“Why, Miss Gwyneth! I’m sure we weren’t expecting you.”
Gwyneth turned her back down the stairs. “Please take some breakfast to Captain Pennington in the library,” she told the young woman. “And if he asks about my aunt, tell her she should be down in an hour.”
“But Miss, Lady Cavers left for Bristol the day before last.”
“You know that and I know it, too. But we have to keep Captain Pennington from learning the truth for a couple of hours. Would you please help me with this?”
“Aye, Miss.”
“Hurry.” The young woman gave a quick nod and ran down in front of her.

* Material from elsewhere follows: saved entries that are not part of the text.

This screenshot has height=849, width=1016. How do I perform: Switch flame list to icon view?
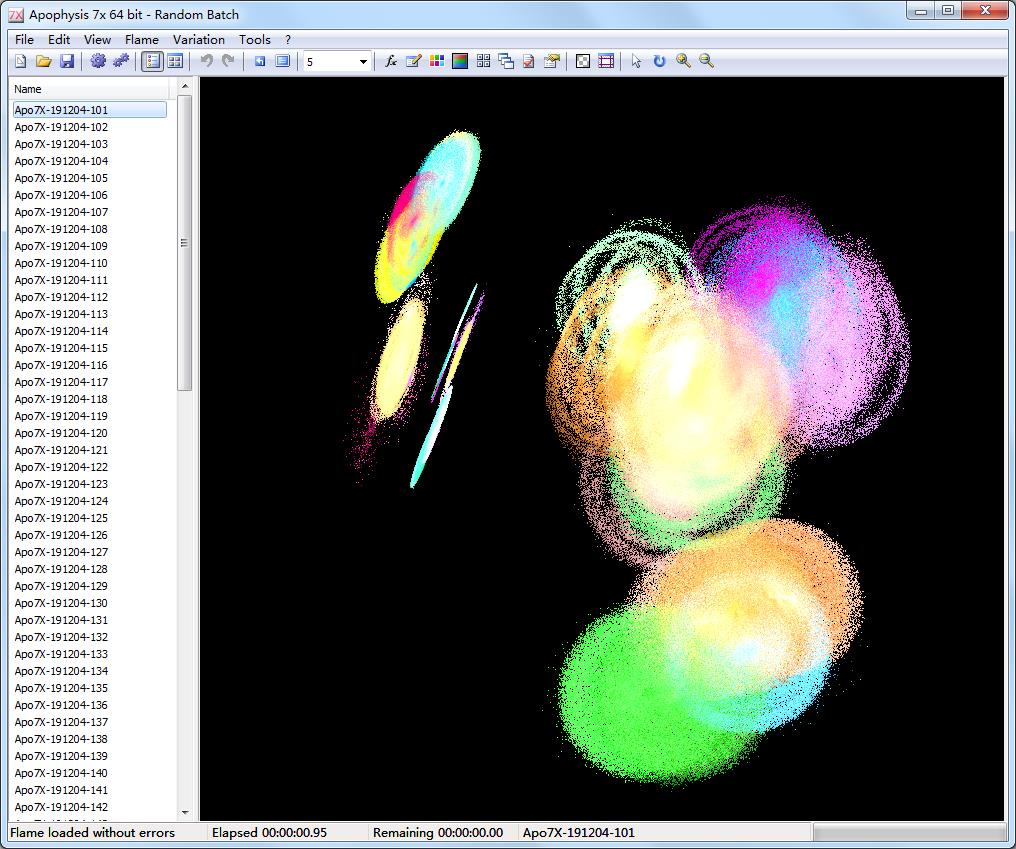[x=175, y=61]
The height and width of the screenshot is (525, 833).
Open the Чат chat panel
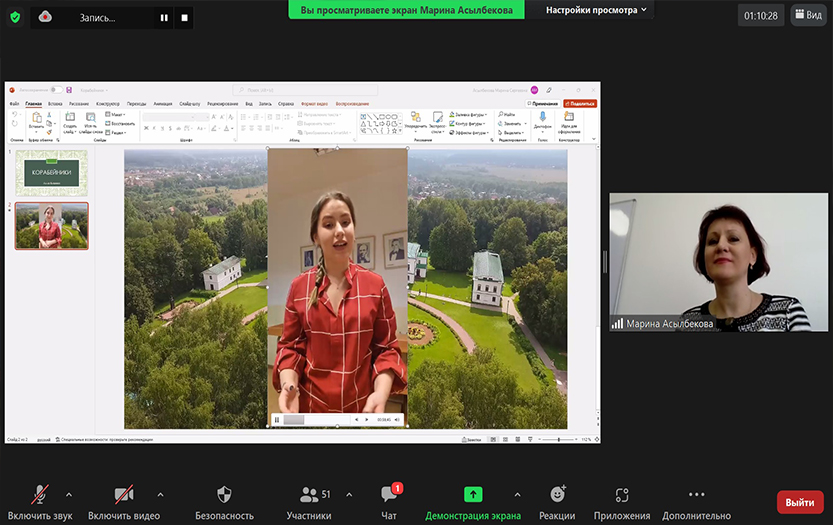tap(389, 496)
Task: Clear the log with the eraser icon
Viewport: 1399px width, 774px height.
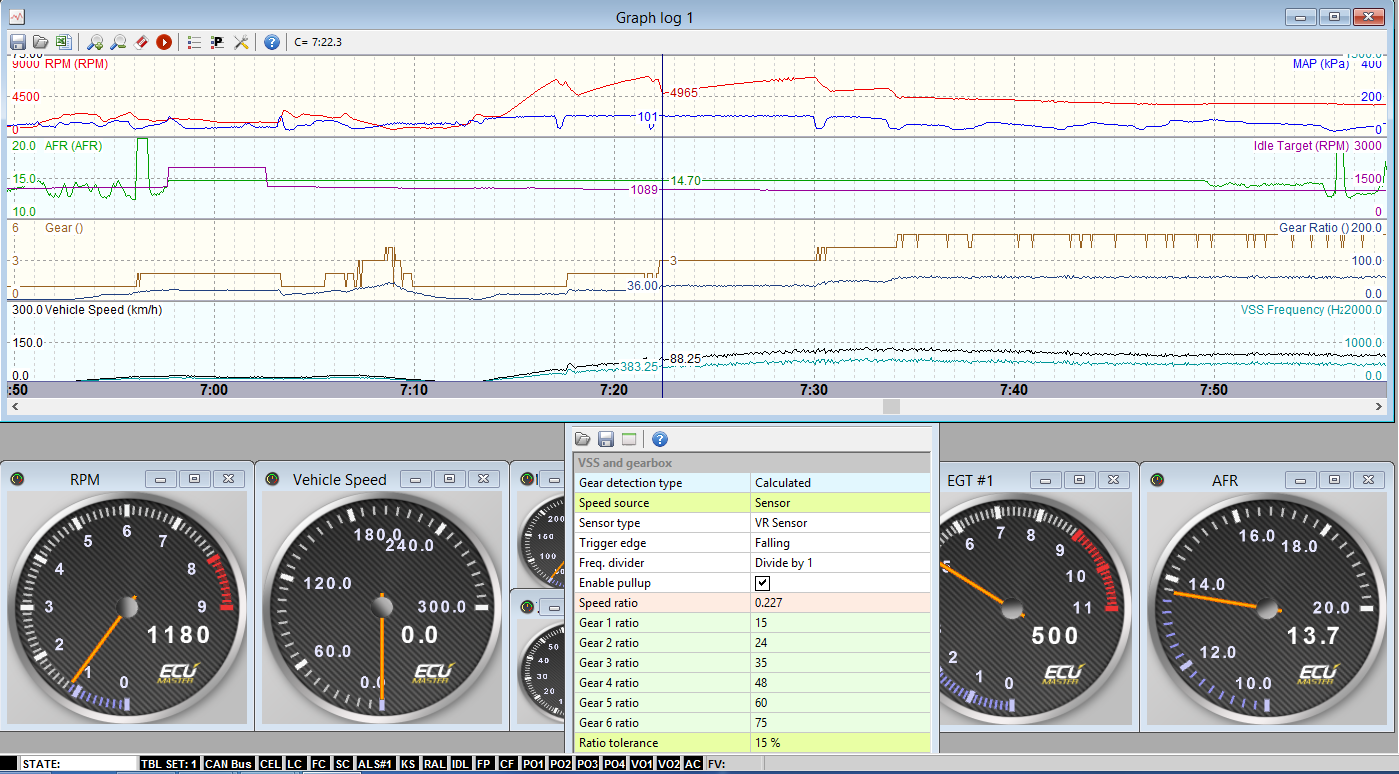Action: [x=141, y=42]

Gwyneth waved to a number of the other servants as she ran through the servants’ hall and dashed out through a kitchen door onto the walkway that ran next to the house. Hurrying out to the street, she saw the carriage. The driver was in his seat and the attending groom was standing by the door. She was relieved that they had understood her silent plea and had not unloaded her trunk. So different than she’d planned, her elopement was ending up to be quite dramatic. She had a momentary vision of exchanging vows with Ardmore as David tried to break down the door of the blacksmith shop at Gretna Green.
“Sorry about the little side excursion,” she told the man as he opened the door of the carriage for her. “You can continue on now as originally planned.”
Gwyneth was halfway inside the carriage before she saw him.
His muscular legs were stretched out, his boots up on the seat opposite. His arms were crossed, and his chin was resting on his chest. He looked as if he were sleeping.
The door clicked shut behind her, and the carriage lurched forward, tumbling her into the seat beside him.
“I expected you sooner,” David said, never opening his eyes.
****
For so many years, the building had been a ruined tower house, abandoned long before the Pennington family built Baronsford. No more than a remnant of the time when the Borders had been a constant battleground, the place had stood empty for longer than anyone knew. Fire had consumed it, and then wind and rain had battered the structure until all that was left was keleton of stone walls with holes that were once windows and portions of a shattered roof.
He liked to come out here at odd times. He enjoyed standing on what remained of the rough wooden flooring of the Great Hall and imagining what the place had once been. As he grew a little older, he enjoyed the feeling of accomplishment in rolling up his sleeves and climbing high on the walls to try to repair the roof to keep out the rain.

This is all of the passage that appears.